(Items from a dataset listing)
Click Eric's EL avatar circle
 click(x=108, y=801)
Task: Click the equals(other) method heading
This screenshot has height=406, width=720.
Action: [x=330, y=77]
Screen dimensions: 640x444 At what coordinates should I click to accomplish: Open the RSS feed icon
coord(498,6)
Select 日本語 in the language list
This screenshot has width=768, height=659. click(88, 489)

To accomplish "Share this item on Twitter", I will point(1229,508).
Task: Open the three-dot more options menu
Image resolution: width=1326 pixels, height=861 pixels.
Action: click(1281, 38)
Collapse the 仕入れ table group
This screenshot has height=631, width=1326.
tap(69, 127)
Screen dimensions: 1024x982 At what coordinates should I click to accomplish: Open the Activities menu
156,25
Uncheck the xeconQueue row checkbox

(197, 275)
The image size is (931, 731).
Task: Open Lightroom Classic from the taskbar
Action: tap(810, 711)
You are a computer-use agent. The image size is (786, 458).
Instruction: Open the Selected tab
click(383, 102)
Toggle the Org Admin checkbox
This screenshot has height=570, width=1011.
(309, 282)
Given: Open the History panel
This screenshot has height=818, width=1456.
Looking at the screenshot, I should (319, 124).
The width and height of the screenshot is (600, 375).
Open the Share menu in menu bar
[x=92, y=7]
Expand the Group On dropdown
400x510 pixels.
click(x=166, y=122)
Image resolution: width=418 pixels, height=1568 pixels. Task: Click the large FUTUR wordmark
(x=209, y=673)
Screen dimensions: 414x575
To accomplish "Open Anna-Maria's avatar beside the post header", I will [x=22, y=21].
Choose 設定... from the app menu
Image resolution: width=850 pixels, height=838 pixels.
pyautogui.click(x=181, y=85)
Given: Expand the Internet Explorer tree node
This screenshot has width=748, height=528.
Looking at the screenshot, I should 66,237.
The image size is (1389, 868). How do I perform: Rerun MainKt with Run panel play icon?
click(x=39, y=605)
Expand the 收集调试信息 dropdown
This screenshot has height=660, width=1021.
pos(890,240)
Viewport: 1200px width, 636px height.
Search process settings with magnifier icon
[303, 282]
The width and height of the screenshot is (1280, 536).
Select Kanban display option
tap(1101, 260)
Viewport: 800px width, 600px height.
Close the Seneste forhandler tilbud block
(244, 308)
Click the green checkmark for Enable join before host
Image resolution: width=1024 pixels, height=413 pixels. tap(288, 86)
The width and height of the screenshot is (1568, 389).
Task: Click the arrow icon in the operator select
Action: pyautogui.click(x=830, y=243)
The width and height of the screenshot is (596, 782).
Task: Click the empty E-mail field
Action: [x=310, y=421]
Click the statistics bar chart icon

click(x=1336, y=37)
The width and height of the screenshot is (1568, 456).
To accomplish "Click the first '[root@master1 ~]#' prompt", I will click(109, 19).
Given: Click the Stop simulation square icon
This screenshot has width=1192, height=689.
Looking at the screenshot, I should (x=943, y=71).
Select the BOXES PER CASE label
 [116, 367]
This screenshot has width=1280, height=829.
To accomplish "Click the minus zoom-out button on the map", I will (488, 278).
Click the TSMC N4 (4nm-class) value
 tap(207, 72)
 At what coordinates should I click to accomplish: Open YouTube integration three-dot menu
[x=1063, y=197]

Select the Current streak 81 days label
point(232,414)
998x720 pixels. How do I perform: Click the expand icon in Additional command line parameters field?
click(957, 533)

- Task to carry out -
Please filter the listing above down to the lines that contain the string "accomplish", copying each such line in full.

- Written response -
Screen dimensions: 640x444 At what coordinates should I click to accomplish: Open the RSS feed icon
To accomplish "Share this item on Twitter", I will point(1229,508).
Screen dimensions: 1024x982 At what coordinates should I click to accomplish: Open the Activities menu
To accomplish "Open Anna-Maria's avatar beside the post header", I will [x=22, y=21].
To accomplish "Click the first '[root@master1 ~]#' prompt", I will click(109, 19).
To accomplish "Click the minus zoom-out button on the map", I will (488, 278).
 At what coordinates should I click to accomplish: Open YouTube integration three-dot menu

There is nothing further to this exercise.